Мозг мой лихорадочно стал совершать арифметические действия с часами и минутами: «Ее поезд в четыре. На вокзал приедет за полчаса. Если я сейчас отсюда уеду, то буду там как раз в половине четвертого. Встреча неизбежна. А если она не с четырехчасовым, а с шести? Подожду до шести. А если с восьми? А если с двенадцати? Подожду до двенадцати»,

– Ну что же, спасибо, Татьяна Петровна. Пироги вы готовите отличные.

– Зять не обижается… Да куда же вы? А Оксана? Она будет жалеть. Я знаю, что будет. Очень будет жалеть, поверьте…

– Оксана жалеть не будет. Поверьте и вы мне. До свидания. Якову привет! Извинитесь, что не дождался его с завода. Да мне, право, некогда.

В вязниковский вокзал, сойдя с поезда, я вошел вроде бы спокойно и равнодушно, а на самом деле весь как струна. В маленьком зале ожидания народу почти не было, так что я сразу увидел ее. Я подошел и встал в четырех шагах. Она сидела в три четверти оборота от меня, почти затылком, и кормила девочку мороженым. Девочка, значит, была ко мне лицом.

Заметив, что дочка на кого-то внимательно смотрит, мать тоже вскинула глаза (стоит какой-то тип в лыжных шароварах и клетчатой рубахе!) и снова занялась мороженым. Но клетчатая рубаха осталась в уголышке зрения и не исчезала. Тогда женщина опять вскинула глаза и на этот раз опустила их не в первую долю секунды, а задержала чуть-чуть подольше, как раз настолько, чтобы уж не опускать совсем.

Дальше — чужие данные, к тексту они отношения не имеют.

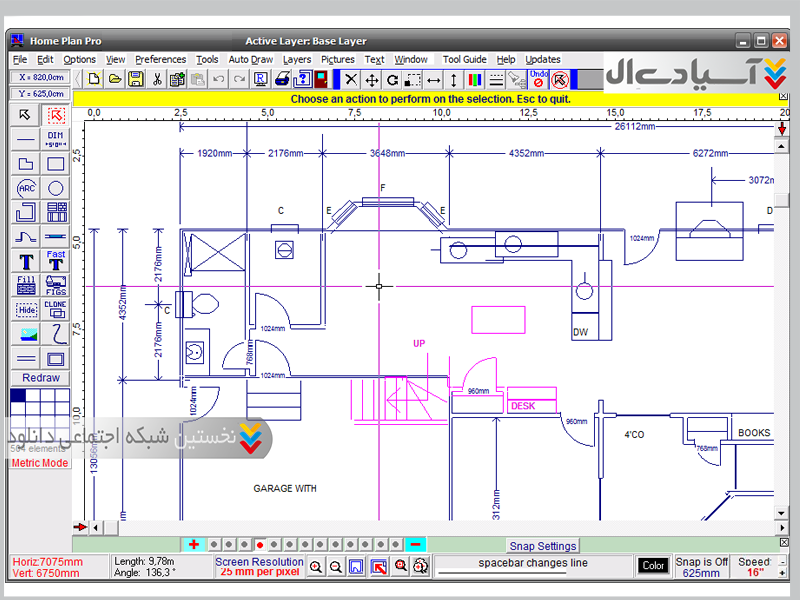Click the Fast Text tool

[56, 260]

Глаза стали расширяться и темнеть. Глаза залило синевой, а синева сгустилась до цвета июльской грозовой тучи. Но вместо молний, вместо зловещих теней и переливов, предшествующих обычно самому главному, самому страшному громовому удару, как бы легкий трепет солнца пробежал по темной синеве, насквозь пронизал, прогрел, просветил ее. Медленно, помимо своей воли женщина приподнялась с коричневого вокзального дивана и вдруг, шумно вздохнув: «А-ах!», опустилась снова на широкий диван.

– Я знала, я знала, я знала, что мы когда-нибудь обязательно встретимся!.. Никаких, никаких, никаких!.. Поедем сейчас к нам. Один раз за двадцать лет! Разве можно? Вокруг нас густые-густые леса. Пойдем за грибами. Яков приносит по триста штук одних белых. Но, правда, ему некогда, он все больше на заводе.

Мне показалось, что при последних словах женщина смутилась и даже покраснела.

Да, иногда огромным усилием воли мне удавалось посмотреть на собеседницу не через ту давнишнюю, привычную мне Оксану, а как на женщину, случайно сидящую рядом на диване. Тогда я видел, что передо мной сидит молодая, красивая синеглазая женщина, за которой можно и поухаживать. Вот она приглашает меня в лес по грибы. Не пойти ли?..

Я посадил их в вагон, и ее и Светлану, а сам пошел вдоль поезда вперед по перрону: именно там был выход на привокзальную площадь.

Поезд долго не трогался. Минут десять я стоял, прислонившись к стойке ворот, и ждал, когда их вагон проплывет мимо.